-----Original Message-----
From: pgsql-performance-owner@postgresql.org [mailto:pgsql-performance-
owner@postgresql.org] On Behalf Of Robert James
Sent: Wednesday, June 01, 2011 5:55 PM
To: pgsql-performance@postgresql.org
Subject: [PERFORM] CLUSTER versus a dedicated table

Hi. I'm interested in understanding the differences between
CLUSTERing a table and making a dedicated one.

We have a table with about 1 million records. On a given day, only
about 1% of them are of interest. That 1% changes every day (it's
WHERE active_date = today), and so we index and cluster on it.

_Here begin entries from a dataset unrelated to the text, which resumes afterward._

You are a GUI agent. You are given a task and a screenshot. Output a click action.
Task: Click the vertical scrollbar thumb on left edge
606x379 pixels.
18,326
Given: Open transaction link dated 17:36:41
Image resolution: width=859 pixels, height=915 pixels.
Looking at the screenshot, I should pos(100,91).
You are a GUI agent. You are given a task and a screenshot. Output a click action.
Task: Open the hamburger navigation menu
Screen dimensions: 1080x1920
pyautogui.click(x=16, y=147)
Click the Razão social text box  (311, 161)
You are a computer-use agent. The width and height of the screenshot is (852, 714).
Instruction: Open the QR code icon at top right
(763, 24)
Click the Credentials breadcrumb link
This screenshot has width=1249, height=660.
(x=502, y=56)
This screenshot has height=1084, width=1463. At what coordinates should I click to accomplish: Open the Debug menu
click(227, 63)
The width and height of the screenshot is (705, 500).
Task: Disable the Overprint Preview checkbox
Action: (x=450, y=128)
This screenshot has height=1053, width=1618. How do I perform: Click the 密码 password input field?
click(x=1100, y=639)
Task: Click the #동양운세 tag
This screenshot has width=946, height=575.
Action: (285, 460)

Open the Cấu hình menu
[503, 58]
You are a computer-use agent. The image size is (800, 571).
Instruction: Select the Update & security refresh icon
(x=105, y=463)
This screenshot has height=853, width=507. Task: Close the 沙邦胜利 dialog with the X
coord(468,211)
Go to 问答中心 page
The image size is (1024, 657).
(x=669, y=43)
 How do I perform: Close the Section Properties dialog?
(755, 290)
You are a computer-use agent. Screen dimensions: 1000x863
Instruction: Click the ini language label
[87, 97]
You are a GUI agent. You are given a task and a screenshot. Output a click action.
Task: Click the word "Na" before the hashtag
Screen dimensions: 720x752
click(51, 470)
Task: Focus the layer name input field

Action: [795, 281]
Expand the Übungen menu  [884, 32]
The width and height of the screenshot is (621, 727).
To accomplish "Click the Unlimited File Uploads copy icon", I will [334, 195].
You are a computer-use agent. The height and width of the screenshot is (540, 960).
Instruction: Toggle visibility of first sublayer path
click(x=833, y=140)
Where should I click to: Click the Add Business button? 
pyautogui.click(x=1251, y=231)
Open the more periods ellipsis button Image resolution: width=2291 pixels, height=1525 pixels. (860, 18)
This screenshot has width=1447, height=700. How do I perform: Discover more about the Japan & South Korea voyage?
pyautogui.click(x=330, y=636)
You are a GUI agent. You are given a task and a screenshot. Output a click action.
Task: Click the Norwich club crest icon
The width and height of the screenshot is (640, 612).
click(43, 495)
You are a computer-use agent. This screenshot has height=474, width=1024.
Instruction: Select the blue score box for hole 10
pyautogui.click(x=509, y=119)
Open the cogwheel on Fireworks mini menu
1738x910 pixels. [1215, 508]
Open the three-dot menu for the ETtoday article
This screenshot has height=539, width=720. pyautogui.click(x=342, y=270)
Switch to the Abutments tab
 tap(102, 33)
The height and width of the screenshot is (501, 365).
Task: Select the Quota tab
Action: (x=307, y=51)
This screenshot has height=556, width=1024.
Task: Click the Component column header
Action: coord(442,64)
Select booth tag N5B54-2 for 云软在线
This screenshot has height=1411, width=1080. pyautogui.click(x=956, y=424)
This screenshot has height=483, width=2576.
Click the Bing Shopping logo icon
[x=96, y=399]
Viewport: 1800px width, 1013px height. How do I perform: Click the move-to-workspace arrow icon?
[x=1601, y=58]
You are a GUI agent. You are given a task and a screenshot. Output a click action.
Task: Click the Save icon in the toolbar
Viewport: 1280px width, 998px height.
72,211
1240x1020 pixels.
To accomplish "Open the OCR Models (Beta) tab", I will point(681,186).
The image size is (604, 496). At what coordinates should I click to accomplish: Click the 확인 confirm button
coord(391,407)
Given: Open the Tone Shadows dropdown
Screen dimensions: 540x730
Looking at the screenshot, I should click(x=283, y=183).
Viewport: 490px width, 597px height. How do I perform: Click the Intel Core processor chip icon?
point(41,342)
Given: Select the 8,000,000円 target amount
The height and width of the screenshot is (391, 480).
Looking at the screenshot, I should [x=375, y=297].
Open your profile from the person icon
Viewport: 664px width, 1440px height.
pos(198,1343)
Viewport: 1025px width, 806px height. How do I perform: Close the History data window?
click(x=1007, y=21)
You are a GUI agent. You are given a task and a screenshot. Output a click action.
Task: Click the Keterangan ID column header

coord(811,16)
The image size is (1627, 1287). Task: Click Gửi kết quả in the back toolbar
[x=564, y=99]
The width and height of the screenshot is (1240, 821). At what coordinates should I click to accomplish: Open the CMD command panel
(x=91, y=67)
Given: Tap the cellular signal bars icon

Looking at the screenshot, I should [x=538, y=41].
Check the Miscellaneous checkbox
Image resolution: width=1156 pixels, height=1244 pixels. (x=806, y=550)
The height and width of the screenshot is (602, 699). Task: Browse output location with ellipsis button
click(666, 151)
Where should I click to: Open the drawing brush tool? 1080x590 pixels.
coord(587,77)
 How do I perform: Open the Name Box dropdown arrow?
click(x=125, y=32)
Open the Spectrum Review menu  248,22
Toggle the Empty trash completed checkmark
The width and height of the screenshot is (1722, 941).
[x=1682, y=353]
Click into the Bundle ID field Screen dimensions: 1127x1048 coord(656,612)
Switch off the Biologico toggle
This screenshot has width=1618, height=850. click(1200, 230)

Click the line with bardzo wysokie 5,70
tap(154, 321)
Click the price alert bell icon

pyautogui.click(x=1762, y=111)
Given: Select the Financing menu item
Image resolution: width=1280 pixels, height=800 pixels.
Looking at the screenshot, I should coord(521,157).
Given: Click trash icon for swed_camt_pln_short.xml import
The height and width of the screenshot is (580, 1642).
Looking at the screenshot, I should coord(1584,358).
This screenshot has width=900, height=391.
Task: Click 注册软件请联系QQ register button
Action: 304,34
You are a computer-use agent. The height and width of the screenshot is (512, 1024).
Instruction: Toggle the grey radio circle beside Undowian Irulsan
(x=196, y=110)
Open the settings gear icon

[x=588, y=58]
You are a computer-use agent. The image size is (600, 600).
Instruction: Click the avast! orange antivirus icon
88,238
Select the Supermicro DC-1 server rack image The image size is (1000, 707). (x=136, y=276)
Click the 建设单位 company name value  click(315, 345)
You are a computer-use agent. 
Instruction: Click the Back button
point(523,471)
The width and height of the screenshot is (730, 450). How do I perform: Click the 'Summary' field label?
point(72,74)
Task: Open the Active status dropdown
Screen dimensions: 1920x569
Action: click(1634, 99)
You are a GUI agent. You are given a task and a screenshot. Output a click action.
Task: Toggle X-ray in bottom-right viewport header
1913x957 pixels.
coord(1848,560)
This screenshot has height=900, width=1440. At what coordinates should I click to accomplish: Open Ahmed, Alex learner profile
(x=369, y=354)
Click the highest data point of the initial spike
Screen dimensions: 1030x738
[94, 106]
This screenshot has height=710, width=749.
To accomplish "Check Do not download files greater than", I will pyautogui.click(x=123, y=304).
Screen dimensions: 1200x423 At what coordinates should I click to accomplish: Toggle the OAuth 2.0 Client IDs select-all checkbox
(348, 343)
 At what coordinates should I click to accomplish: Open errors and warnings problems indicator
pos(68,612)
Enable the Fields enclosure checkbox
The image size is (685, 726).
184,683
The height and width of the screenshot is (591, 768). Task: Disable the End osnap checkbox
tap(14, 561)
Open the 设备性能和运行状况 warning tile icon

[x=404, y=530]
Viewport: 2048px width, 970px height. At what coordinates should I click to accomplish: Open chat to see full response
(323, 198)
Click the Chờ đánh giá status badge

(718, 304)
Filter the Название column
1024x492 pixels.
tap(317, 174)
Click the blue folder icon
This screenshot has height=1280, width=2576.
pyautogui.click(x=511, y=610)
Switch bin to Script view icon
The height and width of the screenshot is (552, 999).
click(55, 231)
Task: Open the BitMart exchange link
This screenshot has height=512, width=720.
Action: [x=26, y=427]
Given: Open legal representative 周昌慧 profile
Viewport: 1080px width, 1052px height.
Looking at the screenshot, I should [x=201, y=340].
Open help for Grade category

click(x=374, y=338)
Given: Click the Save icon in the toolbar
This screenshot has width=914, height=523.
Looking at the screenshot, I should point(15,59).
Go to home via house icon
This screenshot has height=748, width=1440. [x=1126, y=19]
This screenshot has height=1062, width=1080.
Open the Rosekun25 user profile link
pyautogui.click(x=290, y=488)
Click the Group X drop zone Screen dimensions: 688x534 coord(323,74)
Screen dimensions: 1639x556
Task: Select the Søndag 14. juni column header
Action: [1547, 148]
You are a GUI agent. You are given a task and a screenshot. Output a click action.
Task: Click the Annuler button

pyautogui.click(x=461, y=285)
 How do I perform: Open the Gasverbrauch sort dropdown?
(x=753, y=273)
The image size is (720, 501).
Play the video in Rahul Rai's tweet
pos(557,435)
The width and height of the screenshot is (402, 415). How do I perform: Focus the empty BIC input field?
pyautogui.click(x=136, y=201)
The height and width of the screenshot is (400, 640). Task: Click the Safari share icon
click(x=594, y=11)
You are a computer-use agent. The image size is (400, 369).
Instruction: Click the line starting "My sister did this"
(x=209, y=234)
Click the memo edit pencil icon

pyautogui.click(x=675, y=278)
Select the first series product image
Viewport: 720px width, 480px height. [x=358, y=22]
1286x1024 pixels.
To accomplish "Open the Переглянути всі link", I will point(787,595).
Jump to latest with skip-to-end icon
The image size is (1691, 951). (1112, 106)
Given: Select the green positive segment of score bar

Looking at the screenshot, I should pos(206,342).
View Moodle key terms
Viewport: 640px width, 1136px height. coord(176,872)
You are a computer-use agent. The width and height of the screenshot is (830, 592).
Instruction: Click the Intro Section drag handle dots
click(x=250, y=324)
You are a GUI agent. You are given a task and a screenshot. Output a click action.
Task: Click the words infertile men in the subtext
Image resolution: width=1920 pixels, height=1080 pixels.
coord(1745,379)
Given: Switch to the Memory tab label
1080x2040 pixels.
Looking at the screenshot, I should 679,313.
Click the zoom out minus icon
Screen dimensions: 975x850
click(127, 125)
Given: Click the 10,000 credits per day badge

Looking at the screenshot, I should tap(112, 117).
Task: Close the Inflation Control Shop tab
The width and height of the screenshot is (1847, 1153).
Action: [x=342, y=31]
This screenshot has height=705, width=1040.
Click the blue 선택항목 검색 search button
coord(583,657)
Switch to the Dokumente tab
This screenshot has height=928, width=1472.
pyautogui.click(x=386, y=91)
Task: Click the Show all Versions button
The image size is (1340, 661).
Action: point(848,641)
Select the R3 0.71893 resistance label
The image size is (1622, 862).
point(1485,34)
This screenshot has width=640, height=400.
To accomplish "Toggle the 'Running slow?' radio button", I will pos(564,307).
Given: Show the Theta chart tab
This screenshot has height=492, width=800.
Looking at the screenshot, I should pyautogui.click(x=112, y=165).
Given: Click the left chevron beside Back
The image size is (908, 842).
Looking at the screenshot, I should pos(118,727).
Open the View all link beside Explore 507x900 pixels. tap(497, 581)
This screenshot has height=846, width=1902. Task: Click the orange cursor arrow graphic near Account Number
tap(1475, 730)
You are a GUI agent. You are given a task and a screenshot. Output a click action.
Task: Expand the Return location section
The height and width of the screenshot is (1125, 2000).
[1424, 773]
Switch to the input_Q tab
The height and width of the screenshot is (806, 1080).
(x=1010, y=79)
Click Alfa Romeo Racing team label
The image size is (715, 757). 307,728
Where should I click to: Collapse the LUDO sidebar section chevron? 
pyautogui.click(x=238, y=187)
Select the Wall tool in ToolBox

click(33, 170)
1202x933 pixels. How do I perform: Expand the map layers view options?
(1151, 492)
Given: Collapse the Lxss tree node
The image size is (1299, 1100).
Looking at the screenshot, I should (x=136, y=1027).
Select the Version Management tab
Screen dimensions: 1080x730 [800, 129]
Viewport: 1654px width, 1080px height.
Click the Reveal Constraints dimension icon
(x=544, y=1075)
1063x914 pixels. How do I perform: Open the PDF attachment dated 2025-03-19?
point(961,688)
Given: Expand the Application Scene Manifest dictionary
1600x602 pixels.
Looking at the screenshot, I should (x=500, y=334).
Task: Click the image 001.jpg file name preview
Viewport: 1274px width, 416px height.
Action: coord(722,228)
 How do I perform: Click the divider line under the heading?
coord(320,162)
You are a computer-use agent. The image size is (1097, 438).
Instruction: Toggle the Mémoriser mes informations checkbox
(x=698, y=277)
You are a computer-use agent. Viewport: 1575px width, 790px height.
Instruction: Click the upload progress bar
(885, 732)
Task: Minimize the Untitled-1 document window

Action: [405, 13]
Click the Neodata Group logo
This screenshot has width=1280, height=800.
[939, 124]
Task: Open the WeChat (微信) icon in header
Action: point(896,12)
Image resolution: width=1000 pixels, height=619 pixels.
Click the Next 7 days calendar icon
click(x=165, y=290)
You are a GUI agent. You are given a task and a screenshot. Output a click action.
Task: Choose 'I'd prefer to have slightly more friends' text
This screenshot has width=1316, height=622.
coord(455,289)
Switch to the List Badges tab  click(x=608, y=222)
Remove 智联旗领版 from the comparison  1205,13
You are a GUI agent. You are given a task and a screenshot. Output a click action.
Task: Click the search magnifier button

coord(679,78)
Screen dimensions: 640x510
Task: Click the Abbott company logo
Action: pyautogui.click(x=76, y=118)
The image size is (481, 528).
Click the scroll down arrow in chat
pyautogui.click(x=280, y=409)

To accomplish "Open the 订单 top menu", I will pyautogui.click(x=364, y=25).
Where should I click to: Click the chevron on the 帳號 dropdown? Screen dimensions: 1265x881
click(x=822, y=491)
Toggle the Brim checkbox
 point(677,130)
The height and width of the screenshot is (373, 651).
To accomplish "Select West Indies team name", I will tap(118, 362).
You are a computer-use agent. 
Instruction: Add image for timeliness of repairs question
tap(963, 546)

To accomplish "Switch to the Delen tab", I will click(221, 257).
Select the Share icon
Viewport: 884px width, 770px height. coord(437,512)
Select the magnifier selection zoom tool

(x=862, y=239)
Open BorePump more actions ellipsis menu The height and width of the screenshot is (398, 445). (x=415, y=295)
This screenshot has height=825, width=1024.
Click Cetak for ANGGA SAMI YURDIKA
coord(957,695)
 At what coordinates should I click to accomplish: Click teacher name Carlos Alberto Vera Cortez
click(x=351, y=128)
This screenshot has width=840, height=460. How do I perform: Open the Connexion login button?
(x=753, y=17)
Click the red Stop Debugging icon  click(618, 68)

Even so, the planner shows a very large cost for the Index Scan: about
3500. If I instead do a SELECT INTO temp_table FROM big_table WHERE
active_date = today, and then do SELECT * FROM temp_table, I get a
planned cost of 65. Yet, the actual time for both queries is almost
identical.

Questions:
1. Why is there such a discrepancy between the planner's estimate and
the actual cost?

2. In a case like this, will I in general see a performance gain by
doing a daily SELECT INTO and then querying from that table? My ad hoc
test doesn't indicate I would (despite the planner's prediction), and
I'd rather avoid this if it won't help.

3. In general, does CLUSTER provide all the performance benefits of a
dedicated table? If it doesn't, what does it lack?

Thank you.
Start here:
http://wiki.postgresql.org/wiki/SlowQueryQuestions

1: there could be many reasons for the planner to come up a grossly
inaccurate ESTIMATE for some values. Last time the table was analyzed, is
usually where people start.

2: look at table partitioning it's pretty straight forward and sounds like
it might be a good fit for you. It will however involve some triggers or
rules and check constraints. Table partitioning has some downsides though,
you should be aware of what they are before you commit to it.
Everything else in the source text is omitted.